Nicomachum, Ad
Il titolo di ad Nicomachum con cui D. cita talora l'Etica Nicomachea di Aristotele (v. ETICA), si riferisce a colui che nel Medioevo era ritenuto il suo destinatario. La tradizione secondo cui l'Etica Nicomachea sarebbe stata così chiamata per il fatto di essere dedicata a Nicomaco, che nella storia risulta essere il figlio di Aristotele, risale ai commentatori greci della scuola di Olimpiodoro (VI sec. d.C.) e fu ripresa dal bizantino Eustrazio (secc. XI-XII) nel suo commento all'Etica (ediz. G. Heylbut, in Commentaria in Aristotelem graeca XX, pp. 1, 11 e 4, 17-21) e da questo trasmessa, attraverso la traduzione di Roberto Grossatesta, al Medioevo latino.
Dichiara infatti Eustrazio, nella citata traduzione: " Nicomachia autem dicuntur, quia ad quendam Nicomachum prolata sunt, sive filium ipsius Aristotelis, qui ita vocatus, sive ad quendam alium ita nominatum " (cfr. A. Pelzer, Un cours inédit d'Albert le Grand, ecc., in " Revue Néoscolastique de Philosophie " XXIV [1922] 497 n.). La medesima tradizione fu ripresa da Alberto Magno (cfr. Super Ethica Comm. et Quaest. I init. ed Eth. I I 7), dal quale probabilmente l'attinse Dante. In realtà l'opinione prevalente oggi tra gli studiosi è che Nicomaco sia stato non il destinatario, ma il primo editore dell'opera (cfr. R.A. Gauthier, in Aristote, L'Ethique à Nicomaque, I, Lovanio-Parigi 1958, 55).

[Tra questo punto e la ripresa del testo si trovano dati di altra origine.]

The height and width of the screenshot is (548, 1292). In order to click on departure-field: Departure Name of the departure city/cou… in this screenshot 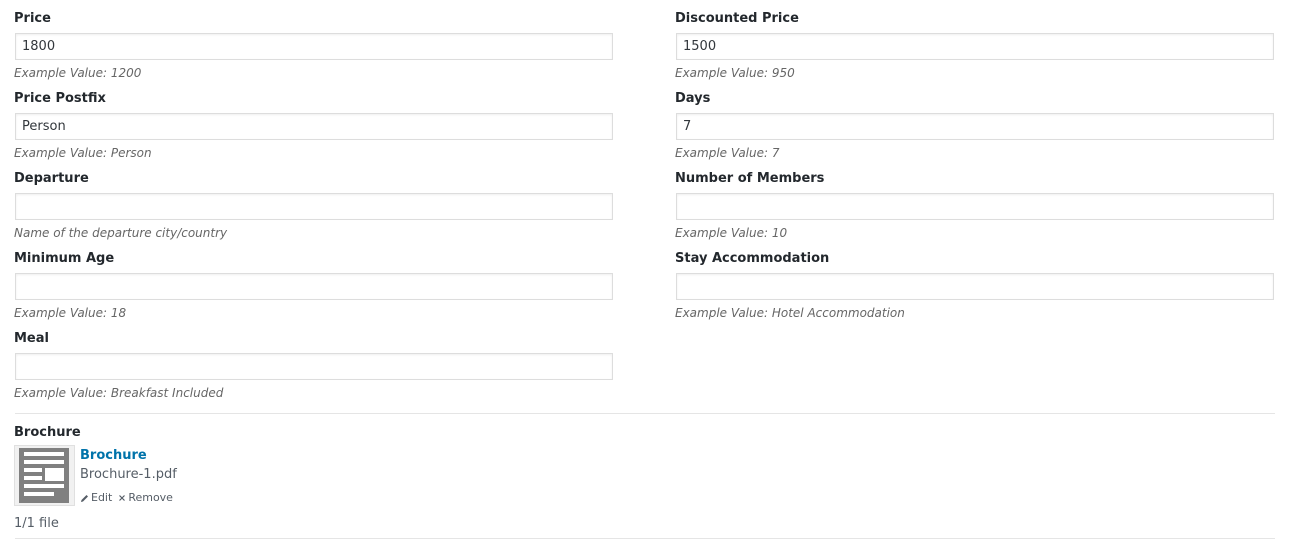, I will do `click(314, 210)`.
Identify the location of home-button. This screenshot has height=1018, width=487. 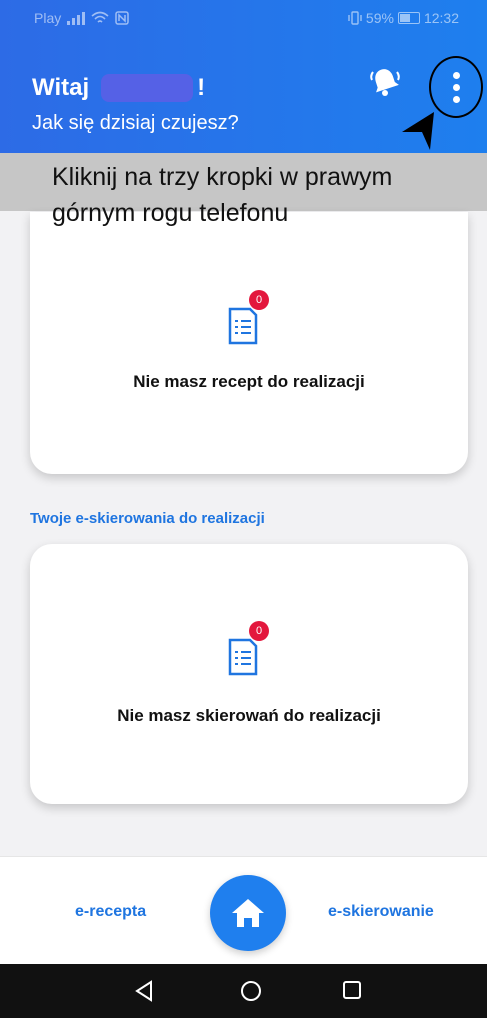
(248, 913).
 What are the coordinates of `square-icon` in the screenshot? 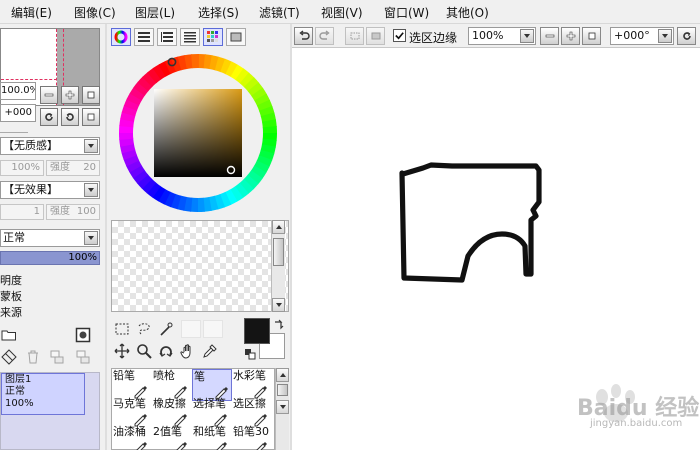 It's located at (91, 95).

Il titolo ad N. ricorre in D. dodici volte, di cui undici nella Monarchia, dóv'è l'unico usato per indicare l'opera, e una nella Quaestio. I luoghi sono: Mn I III 1, XI 11, XIII 4, XIV 4, XV 9, Il II 7, III 9, VII 3, X 6, III X 13, XI 7, Quaestio 21. Per tutti si veda la voce ETICA.